I notice that the play of colours in the new collection has acquired more daring. The picture has become even more organic and at the same time intentionally out of control. Open colours dominate in some canvas, producing the impression that the colour autonomously marks its intentional resistance to reality. That means to say that the artist does not expect nor wishes to repeat the constructions of reality; she is turning away from the real world that is available to our eyes. Lina is constructing the mechanics of her own private world (“Abstraction. Nemajunai“, acrylic on canvas, 81 x 60 cm, 2014).

Thus the play of painting, developed by Lina, is like a peculiar pulsation of something that is impossible to name, but is alive. She is putting into image a different reality of the real. Painting that resists strict definitions looks like the most independent and autonomous system. Lina not only refuses a strict and dogmatic perception of reality, but creates images on canvas which come closest to dream (“Scenery of Padumbliai“, acrylic on canvas, 40 x 50 cm, 2015).

With the help of colour the artist also expresses unrestricted, primeval wish to feel and to perceive. Some strokes construct very fragile formal hints of the things that surround us, that is why it is possible to claim that the objects in the canvases do not come back into reality. They play in their separation, and we (the spectators) are merely attempting to find an intuitive dialogue with their past (“Newspaper Holder and Books”, acrylic on canvas, 81 x 60 cm, 2015). This is how the creator regards herself and the surrounding objects, approaching the “inner experience” and the inner invisible mechanics.

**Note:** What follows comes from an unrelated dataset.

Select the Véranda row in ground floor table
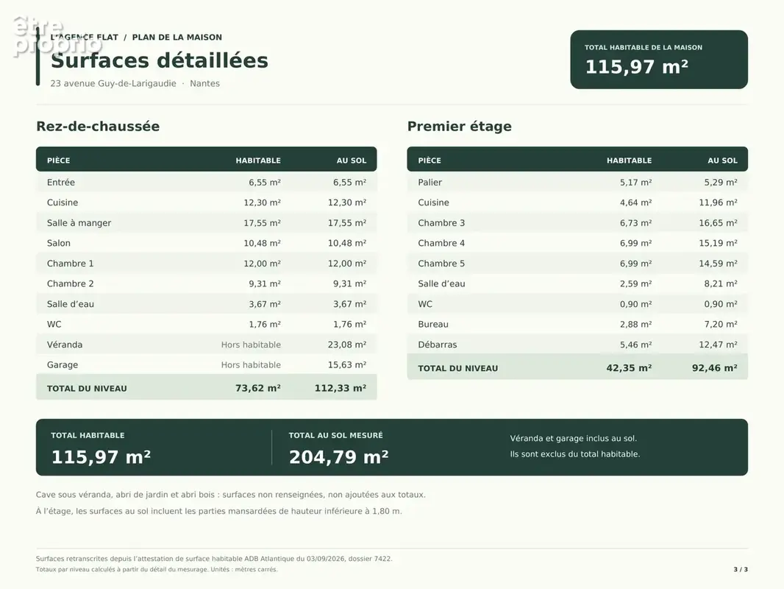Screen dimensions: 784x589 (x=207, y=345)
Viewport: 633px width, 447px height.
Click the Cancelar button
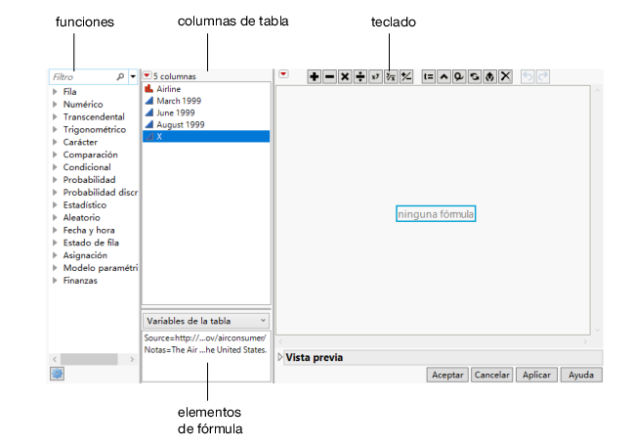(x=492, y=375)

The discourse of inner experience cannot avoid the issue of time and space. Time and space in Lina’s painting are quite ephemeral and unstable. It seems that time is sliding away from the plane of the picture, inviting the spectator’s own free interpretational perception of it. The wide and “un-earthed” spaces, opening in the planes of the paintings, encourage me to imagine the places of artistic narrative in an unusual way (“Summer Scenery”, oil on canvas, 60 x 81 cm, 2015; “Sunset at the Lake Alausas”, oil on canvas, 60 x 81 cm, 2015).

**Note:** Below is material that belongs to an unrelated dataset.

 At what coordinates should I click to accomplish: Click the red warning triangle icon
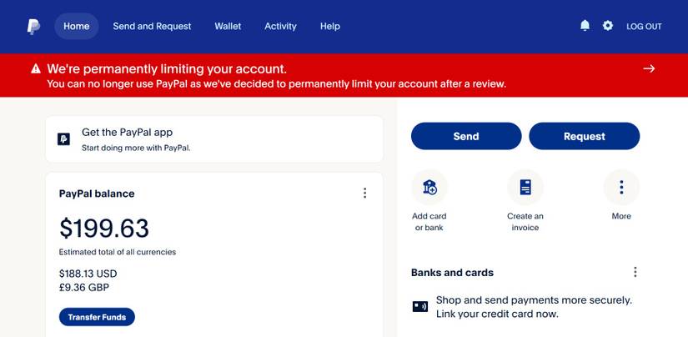click(36, 69)
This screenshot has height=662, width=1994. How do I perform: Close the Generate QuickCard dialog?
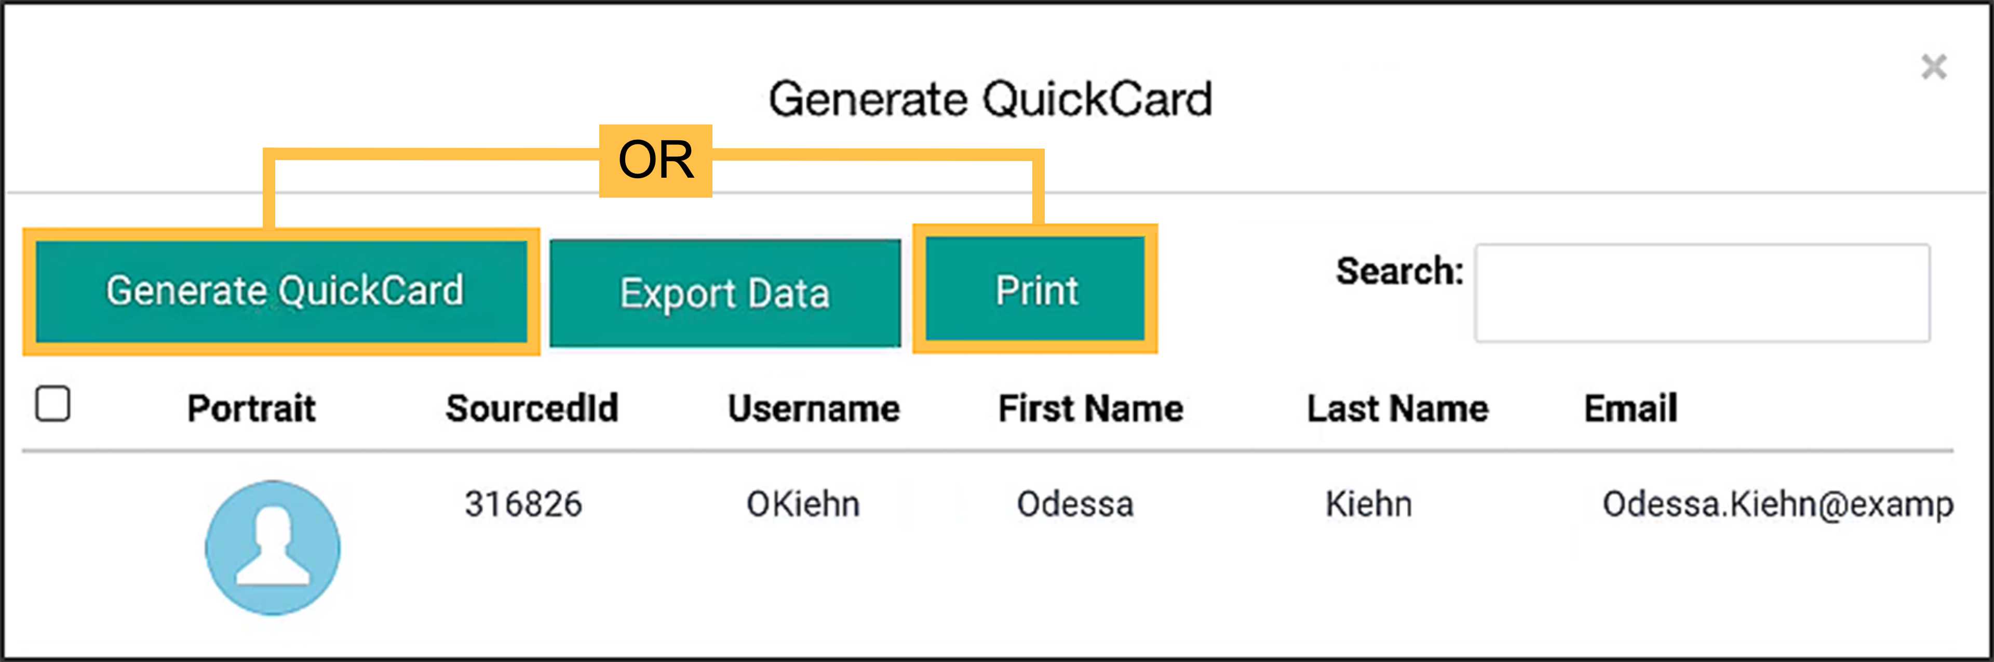click(x=1935, y=67)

Space and time are important for the artist, but they are also important for every one of us. Lina’s painting speaks about spaces that slip away and cannot be held, that are transformed from physical into sensual, and their analysis comes back again to the issues of “inner experience” and return to the primeval language (“Jailed”, acrylic on canvas, 100 x 81 cm, 2015).

Lina’s abstract painting tries to take us closer to another space, the one that might never come into existence, or the space that could not be “touched” by the usual human gaze (“Mask”, acrylic on canvas, 81 x 60 cm, 2015; “Touch“, acrylic on canvas, 81 x 60 cm, 2015). That is how Lina can extend time in one canvas, retracting it in another, distancing us from the real time, or presenting to us its decomposed fragments.

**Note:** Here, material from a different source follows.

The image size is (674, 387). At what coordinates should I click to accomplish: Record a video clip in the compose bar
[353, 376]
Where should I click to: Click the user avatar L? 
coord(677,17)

Abstract art segments time and moulds it into a collage play. Time shows up like a spectre: it is here and disappearing, it is somehow frightening and at the same time luring to experience it again. On the other hand, it is possible to say that the time of the artist is a time that is over, and the one that opens in front of us while we are watching the painting is a non-adequate, new time that breaks free from the canvas. This is where the charm of decomposed time comes from, it makes us watch Lina’s painting closely and meditate on her stroke and play of colour.

Finally, I would like to note that time is often defined by words “flow” and “change”. Flow suggests that time is sequential and linear, while change means faltering and even repetition. It is probably a mistake to think that change within the field of art cannot be related with real time and space, i.e., it cannot be clearly rendered in a two-dimensional work. Though painting does not possess time that is directly dependent on flow (e.g. flow is obvious in a film or in a theatre-play), yet time opens upon canvas through the planned change of flow. Every separate space of Lina’s canvas has an identifiable compositional focus (onto which the attention of the spectator is directed), and the separated spots of observation can be united into an integral viewing system.